PREMIUM : Que faites-vous aujourd’hui pour faire changer les choses ? 

F. P. : En 2015 j’ai créé ma propre société de conseils en compliance pour aider les entreprises à se mettre en conformité avec ces lois sur l’anti-corruption. Avec le cabinet BSPK on essaye de faire beaucoup de choses en Belgique et au Luxembourg. L’idée est de renforcer l’arsenal de procédures sur les parties anti-corruption, contrats à l’exportation, compliance et data. En parallèle, j’ai aussi le projet de racheter à General Electric la partie qui était la plus sensible pour l’industrie française, celle qui s’occupait de la maintenance et de la fabrication des turbines pour toutes les centrales nucléaires françaises. Un élément majeur de la souveraineté énergétique française, car 75% de nos besoins en électricité sont produits en France par nos centrales nucléaires. J’ai beaucoup de supports sur cet objectif ; on verra comment ça va se faire, mais l’idée est que la France puisse replanter un drapeau sur cette activité stratégique.

PREMIUM : Le Luxembourg est-il dans l’œil du département de la justice américaine ?    

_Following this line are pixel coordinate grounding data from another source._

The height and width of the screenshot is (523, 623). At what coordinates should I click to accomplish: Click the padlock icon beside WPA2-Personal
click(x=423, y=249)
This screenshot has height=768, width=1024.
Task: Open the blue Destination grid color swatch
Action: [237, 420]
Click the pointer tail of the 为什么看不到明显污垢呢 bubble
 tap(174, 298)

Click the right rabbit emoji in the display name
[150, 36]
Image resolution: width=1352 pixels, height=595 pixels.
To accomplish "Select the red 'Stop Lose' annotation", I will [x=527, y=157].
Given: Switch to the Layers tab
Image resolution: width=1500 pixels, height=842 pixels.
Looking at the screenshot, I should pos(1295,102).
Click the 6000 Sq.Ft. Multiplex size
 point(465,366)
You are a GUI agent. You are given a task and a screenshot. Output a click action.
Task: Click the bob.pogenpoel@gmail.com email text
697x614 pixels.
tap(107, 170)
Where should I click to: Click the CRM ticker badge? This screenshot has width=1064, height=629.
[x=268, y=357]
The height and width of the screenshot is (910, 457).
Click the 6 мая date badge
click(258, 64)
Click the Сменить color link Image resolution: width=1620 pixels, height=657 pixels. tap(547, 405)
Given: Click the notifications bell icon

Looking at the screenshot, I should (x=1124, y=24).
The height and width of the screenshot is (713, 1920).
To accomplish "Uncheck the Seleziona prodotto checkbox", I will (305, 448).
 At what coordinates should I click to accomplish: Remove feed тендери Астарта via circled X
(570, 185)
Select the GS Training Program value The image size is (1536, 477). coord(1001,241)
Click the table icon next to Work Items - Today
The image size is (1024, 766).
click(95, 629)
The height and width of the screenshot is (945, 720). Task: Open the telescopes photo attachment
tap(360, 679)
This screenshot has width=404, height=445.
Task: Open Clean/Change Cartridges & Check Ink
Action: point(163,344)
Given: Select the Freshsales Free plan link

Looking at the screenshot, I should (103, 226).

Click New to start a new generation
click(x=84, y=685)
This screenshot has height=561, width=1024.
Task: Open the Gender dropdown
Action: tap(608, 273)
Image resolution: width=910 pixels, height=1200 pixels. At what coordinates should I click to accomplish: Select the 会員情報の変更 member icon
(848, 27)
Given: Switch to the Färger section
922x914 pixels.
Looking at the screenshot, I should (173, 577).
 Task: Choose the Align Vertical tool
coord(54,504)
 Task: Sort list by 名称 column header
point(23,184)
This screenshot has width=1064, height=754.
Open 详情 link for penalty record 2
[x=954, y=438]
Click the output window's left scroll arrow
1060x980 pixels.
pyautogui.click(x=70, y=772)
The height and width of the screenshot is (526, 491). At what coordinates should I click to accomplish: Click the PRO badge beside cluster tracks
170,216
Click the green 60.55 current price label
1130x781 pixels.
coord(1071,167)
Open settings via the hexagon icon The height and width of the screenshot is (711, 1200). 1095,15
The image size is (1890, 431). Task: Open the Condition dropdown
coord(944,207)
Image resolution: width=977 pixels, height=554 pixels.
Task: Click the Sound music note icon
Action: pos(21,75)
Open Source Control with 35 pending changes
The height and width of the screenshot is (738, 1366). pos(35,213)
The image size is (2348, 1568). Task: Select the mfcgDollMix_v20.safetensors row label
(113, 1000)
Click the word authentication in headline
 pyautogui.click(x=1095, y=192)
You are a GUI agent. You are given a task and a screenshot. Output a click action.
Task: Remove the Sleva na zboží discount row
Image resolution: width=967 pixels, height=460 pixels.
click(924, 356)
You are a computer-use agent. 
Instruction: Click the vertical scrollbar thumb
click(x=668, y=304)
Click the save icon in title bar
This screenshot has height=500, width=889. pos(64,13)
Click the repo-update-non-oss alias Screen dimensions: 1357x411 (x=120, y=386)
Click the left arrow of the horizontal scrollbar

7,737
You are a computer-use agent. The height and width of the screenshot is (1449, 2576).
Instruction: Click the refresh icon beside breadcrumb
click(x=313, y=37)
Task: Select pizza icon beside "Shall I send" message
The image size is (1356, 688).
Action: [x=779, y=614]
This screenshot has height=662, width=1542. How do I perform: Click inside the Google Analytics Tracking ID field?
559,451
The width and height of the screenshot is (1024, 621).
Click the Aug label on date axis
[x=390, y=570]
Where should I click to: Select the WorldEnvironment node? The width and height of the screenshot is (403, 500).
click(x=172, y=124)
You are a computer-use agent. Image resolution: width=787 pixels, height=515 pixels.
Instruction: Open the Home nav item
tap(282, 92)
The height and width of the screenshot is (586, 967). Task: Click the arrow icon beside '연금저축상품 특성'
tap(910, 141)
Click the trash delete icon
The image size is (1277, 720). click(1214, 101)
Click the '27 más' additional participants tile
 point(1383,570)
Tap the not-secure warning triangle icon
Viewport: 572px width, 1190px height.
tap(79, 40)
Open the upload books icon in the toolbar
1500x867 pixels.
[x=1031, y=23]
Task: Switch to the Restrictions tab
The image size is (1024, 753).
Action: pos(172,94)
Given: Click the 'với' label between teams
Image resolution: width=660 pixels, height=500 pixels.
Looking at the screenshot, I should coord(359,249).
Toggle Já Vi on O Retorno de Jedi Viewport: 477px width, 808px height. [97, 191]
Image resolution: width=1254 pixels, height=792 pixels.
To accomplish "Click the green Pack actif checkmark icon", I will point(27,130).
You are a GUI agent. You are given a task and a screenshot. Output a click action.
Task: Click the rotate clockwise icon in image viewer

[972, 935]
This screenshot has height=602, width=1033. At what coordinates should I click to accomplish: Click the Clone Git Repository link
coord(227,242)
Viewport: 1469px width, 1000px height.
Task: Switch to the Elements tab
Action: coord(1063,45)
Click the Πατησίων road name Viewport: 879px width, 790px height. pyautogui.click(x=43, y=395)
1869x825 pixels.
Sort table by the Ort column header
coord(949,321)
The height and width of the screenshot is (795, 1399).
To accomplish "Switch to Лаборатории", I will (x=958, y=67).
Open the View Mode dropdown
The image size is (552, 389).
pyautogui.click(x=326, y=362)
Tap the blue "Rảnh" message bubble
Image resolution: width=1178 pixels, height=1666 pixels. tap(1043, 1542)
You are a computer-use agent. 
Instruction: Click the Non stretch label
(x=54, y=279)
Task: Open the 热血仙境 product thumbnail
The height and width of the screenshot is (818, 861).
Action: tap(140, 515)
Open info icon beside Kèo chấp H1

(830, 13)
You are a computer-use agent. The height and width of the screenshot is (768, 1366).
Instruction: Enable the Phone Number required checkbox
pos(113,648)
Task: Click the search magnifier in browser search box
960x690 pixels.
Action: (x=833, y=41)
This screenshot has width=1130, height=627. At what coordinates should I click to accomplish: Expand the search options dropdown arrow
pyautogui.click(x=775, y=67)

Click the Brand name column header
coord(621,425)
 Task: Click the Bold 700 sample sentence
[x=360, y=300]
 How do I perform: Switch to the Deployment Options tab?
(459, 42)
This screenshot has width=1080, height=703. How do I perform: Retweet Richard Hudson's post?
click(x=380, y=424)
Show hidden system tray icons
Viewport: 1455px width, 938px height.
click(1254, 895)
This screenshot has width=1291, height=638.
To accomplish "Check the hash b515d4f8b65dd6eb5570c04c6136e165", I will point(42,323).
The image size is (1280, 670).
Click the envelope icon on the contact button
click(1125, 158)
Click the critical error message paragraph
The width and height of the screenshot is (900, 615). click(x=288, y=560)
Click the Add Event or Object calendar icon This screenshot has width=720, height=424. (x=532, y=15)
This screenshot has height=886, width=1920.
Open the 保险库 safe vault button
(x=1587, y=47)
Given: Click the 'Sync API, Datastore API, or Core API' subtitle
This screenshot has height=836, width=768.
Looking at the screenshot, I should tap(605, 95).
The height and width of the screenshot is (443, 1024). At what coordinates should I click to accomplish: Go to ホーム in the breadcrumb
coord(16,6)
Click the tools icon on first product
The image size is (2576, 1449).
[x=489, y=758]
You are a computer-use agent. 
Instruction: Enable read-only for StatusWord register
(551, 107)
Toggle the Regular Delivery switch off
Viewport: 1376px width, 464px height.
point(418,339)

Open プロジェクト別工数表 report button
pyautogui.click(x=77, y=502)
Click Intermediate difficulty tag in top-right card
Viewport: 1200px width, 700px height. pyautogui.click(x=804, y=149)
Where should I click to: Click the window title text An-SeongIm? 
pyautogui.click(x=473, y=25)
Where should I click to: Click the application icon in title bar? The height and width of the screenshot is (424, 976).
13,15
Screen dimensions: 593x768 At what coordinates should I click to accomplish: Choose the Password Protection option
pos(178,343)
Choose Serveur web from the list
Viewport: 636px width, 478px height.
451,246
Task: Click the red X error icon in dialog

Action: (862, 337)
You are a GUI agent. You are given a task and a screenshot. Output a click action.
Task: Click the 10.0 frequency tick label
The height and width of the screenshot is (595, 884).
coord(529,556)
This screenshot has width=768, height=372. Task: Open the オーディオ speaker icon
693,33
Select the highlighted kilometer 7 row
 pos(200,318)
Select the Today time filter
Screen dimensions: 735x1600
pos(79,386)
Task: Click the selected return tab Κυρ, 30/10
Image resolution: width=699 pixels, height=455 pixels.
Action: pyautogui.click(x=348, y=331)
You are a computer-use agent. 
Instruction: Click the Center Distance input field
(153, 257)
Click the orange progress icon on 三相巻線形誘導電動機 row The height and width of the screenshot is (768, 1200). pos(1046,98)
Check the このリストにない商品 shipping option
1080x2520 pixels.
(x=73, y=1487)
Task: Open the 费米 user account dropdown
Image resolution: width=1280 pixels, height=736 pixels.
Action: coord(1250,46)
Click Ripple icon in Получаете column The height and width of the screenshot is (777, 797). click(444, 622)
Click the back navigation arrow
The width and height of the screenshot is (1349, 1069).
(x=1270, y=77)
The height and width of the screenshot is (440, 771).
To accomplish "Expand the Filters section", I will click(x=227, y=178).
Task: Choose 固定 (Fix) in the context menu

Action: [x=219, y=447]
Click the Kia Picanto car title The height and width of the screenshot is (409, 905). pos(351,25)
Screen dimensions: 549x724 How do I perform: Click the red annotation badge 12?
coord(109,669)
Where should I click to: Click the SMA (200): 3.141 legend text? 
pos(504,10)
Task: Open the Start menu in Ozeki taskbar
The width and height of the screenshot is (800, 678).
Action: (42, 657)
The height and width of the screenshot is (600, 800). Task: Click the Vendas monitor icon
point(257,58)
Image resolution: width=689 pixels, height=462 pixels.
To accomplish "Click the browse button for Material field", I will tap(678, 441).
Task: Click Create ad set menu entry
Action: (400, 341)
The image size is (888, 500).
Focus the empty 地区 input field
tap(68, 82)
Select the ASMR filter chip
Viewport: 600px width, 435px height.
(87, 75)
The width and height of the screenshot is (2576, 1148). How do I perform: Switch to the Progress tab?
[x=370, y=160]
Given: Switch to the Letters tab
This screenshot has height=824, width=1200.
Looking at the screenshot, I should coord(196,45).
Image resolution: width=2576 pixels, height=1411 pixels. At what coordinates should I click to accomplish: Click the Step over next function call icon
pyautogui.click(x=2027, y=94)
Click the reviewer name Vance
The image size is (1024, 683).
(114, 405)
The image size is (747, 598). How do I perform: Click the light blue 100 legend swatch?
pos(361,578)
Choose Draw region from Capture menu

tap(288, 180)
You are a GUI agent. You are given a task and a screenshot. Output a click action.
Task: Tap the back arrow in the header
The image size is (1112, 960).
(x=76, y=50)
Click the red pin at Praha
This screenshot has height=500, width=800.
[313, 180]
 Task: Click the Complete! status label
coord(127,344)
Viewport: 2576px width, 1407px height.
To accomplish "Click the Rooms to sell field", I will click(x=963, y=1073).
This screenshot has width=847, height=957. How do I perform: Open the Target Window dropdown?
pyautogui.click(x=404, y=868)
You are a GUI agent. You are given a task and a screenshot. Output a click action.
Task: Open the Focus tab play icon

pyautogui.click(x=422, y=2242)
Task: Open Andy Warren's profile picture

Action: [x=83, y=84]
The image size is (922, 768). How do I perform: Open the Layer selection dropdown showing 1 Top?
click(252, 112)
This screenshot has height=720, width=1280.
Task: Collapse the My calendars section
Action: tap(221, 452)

F. P. : Le Luxembourg est une place financière incontournable. Beaucoup de banques ont été mises à l’amende par le département de la justice soit pour enfreintes aux contrôles des exportations et respects des embargos, et sur l’aspect anti-corruption. La banque ING en Hollande a pris une amende de 800 millions d’euros pour avoir facilité le paiement de pots de vin sur des pays d’ancienne Europe de l’Est. Les banques sont réellement dans l’œil du cyclone et l’importance de la place financière du Luxembourg est un risque sur ce sujet.

* La French Connection est la filière française qui prenait part à l’exportation d’héroïne aux États-Unis depuis la France, des années 1930 aux années 1970. Il s’agissait de réseaux et d’équipes implantés pour la plupart à Marseille et Paris.

** Système de traitement des opérations bancaires internationales.

*** Entreprises les plus puissantes du monde de l’internet : Google, Apple, Facebook et Amazon.

**** L’extraterritorialité du droit américain est l’application de lois votées aux États-Unis à des personnes physiques ou morales de pays tiers. Elle couvre des champs aussi diversifiés que le contrôle des exportations sur les pays interdits, la fiscalité des personnes et la lutte contre la corruption.